*** Opening DATASET RECORDS ***

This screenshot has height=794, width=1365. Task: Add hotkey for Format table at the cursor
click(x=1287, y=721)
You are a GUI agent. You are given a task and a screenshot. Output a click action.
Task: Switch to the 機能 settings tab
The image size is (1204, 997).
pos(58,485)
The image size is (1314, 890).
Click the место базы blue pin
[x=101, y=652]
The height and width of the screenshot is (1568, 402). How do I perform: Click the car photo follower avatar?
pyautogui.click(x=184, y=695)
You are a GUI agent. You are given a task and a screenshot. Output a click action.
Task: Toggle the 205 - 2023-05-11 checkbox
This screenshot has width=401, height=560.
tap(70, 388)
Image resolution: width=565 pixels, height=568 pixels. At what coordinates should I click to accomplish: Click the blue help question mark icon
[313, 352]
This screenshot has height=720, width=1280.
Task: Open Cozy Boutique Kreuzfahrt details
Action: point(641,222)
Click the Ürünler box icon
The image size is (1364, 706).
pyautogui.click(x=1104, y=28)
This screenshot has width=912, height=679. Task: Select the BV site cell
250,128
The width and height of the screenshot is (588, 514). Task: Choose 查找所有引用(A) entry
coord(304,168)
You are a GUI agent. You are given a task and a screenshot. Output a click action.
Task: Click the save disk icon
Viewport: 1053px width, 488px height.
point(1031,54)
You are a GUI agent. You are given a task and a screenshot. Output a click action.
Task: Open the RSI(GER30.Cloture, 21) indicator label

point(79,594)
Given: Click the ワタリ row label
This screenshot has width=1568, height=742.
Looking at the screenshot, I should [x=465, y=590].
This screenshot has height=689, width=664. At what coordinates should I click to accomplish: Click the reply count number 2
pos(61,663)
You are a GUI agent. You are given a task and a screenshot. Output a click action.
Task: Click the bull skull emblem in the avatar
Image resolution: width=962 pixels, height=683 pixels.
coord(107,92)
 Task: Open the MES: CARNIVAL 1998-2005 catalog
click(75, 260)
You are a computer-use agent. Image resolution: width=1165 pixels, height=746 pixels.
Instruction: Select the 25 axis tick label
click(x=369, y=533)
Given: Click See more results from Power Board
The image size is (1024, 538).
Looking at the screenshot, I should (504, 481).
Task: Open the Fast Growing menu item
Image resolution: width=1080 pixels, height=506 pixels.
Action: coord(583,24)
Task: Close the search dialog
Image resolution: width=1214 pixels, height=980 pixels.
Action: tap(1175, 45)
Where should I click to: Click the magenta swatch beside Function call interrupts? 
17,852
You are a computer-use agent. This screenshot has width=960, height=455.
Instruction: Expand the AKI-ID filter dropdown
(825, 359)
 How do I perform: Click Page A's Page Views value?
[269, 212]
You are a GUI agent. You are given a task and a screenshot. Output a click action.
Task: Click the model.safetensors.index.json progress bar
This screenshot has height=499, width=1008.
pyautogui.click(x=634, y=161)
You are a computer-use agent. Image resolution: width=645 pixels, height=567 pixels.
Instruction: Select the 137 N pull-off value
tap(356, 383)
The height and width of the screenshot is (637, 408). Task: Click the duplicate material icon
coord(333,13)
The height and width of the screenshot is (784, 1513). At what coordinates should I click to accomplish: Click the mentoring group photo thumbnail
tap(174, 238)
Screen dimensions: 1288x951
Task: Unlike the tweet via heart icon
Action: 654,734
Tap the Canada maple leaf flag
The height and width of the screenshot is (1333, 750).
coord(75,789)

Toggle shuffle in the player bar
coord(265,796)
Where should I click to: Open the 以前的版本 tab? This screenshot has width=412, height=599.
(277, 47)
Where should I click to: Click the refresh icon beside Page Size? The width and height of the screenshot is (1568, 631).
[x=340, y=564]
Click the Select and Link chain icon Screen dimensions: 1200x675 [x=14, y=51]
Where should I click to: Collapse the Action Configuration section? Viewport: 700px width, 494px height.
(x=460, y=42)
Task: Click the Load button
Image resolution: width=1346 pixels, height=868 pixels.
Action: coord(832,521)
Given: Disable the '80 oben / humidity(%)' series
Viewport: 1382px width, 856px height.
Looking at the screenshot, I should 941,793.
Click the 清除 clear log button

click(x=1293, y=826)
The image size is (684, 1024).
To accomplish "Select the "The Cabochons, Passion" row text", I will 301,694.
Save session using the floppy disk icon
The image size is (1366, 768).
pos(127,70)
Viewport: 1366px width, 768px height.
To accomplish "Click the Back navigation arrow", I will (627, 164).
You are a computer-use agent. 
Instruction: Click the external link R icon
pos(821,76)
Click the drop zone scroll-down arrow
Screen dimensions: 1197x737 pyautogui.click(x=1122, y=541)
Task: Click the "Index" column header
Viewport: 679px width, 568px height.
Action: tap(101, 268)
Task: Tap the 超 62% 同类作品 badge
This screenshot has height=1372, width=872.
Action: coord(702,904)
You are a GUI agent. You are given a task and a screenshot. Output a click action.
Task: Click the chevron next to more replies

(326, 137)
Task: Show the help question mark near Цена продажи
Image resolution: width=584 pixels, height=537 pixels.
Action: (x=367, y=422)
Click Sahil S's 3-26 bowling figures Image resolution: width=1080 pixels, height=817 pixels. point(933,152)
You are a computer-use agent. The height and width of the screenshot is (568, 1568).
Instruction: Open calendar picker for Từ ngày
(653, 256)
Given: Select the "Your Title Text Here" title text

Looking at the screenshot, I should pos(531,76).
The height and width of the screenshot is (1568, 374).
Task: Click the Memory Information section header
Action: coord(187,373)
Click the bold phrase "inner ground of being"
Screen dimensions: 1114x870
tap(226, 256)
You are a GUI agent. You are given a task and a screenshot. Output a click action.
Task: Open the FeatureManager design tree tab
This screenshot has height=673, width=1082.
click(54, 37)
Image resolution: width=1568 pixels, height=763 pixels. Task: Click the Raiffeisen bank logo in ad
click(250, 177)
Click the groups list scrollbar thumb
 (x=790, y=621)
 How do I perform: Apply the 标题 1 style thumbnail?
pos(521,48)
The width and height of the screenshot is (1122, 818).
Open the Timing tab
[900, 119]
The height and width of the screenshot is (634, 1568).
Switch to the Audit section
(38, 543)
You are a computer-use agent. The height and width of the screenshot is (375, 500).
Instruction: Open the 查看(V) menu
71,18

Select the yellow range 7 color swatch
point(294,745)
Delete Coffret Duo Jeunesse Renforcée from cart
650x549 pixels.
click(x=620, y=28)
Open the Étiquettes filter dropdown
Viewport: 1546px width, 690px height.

*** Closing DATASET RECORDS ***

The answer must be a single number: the count of lines in the listing that hold the string "disk".

2